**TASK ITEM**:
Starting with the line that contains "The height and", give again exactly and only each line through the end of the records; include the last line and exclude pictures.
════════════════
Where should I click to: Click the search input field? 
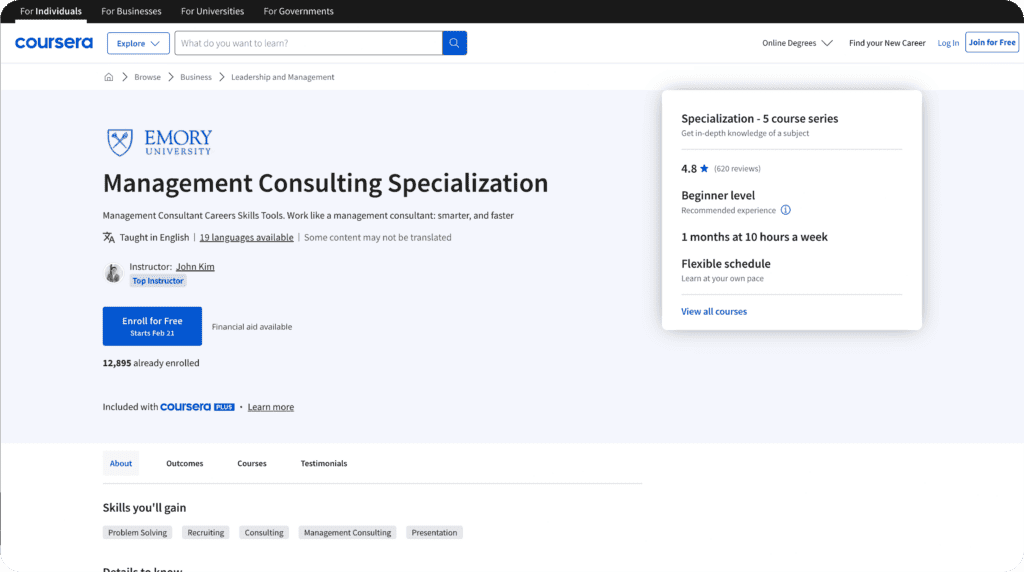pos(308,43)
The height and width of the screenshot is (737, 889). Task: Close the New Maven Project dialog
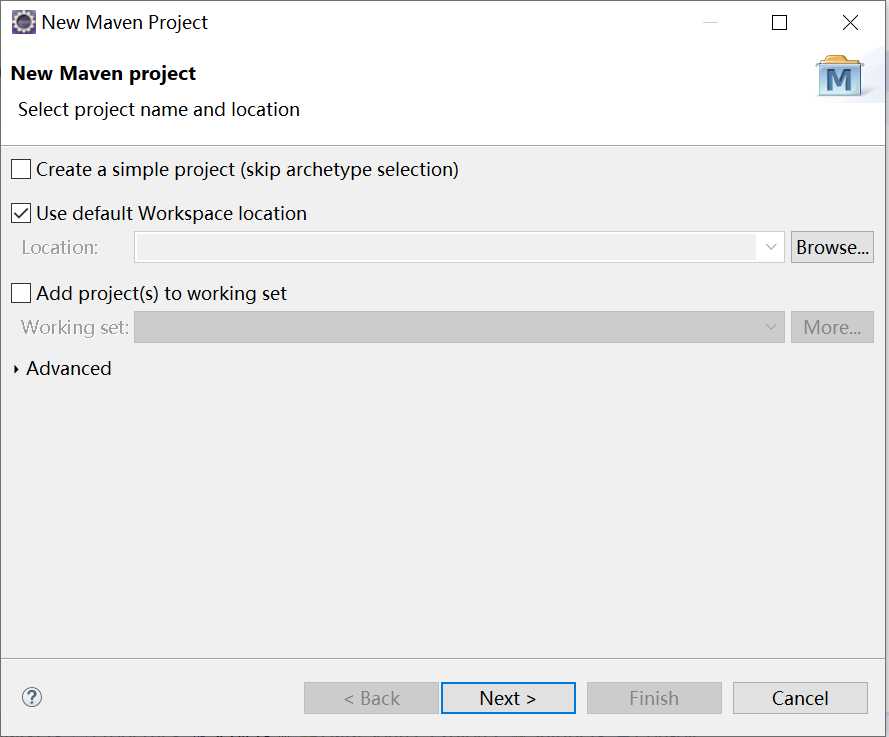pos(850,23)
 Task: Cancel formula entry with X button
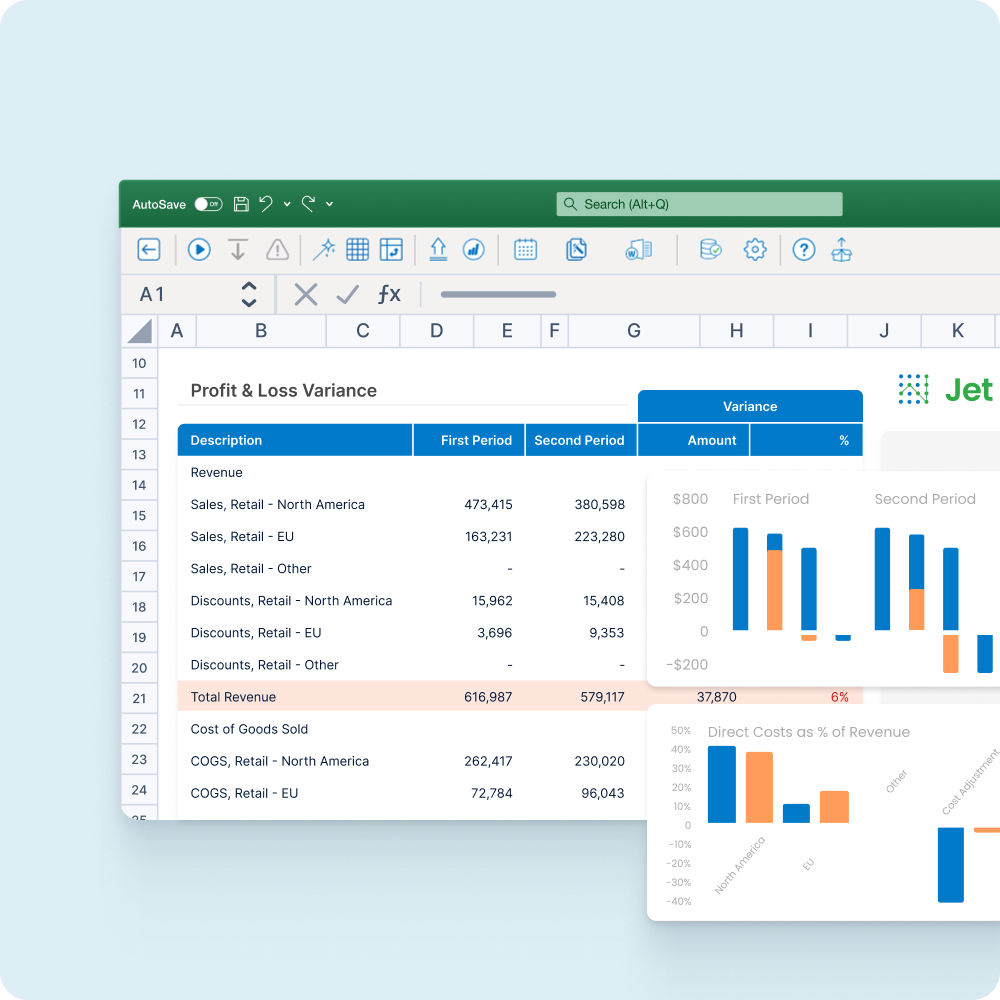click(x=306, y=294)

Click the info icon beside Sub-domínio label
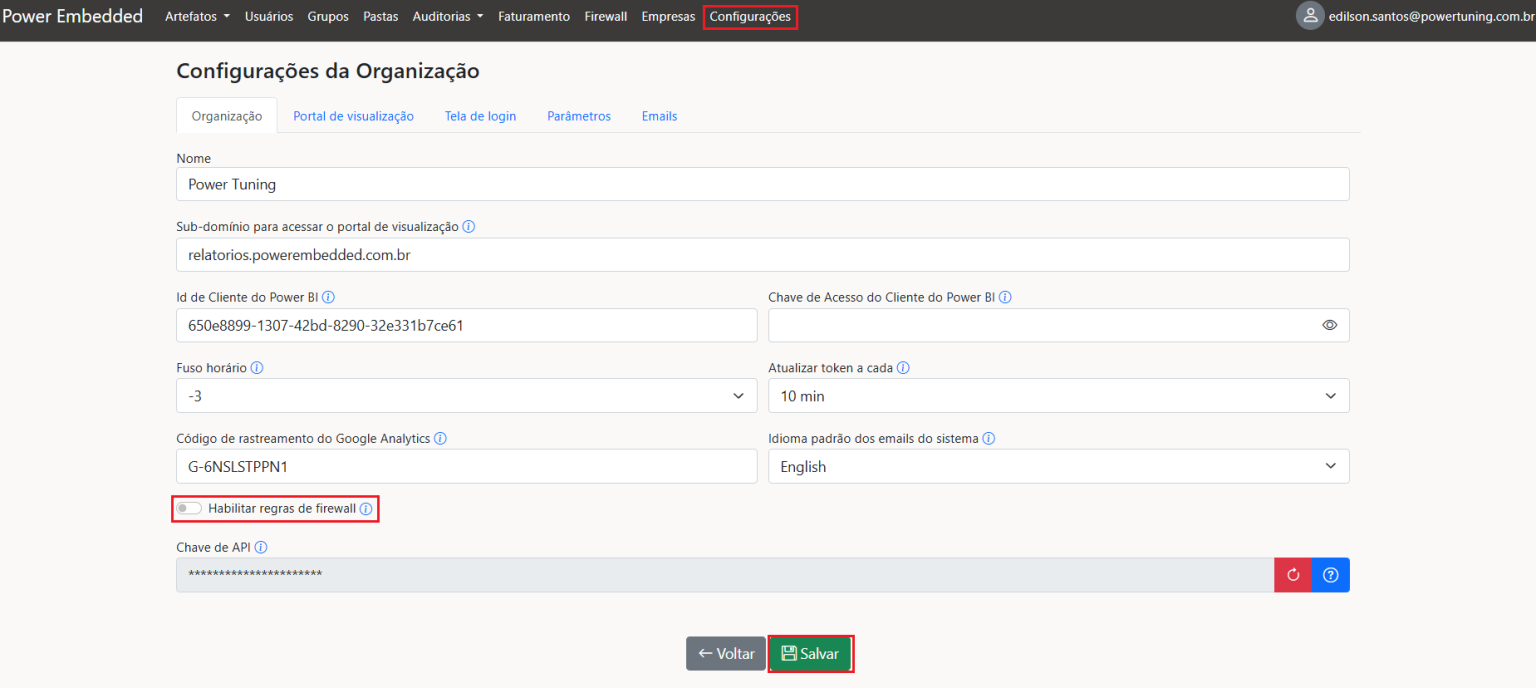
════════════════
**SOLUTION TO THE PROBLEM**:
The height and width of the screenshot is (737, 889). Task: Close the New Maven Project dialog
pos(850,23)
 Task: Cancel formula entry with X button
click(x=306, y=294)

Click the info icon beside Sub-domínio label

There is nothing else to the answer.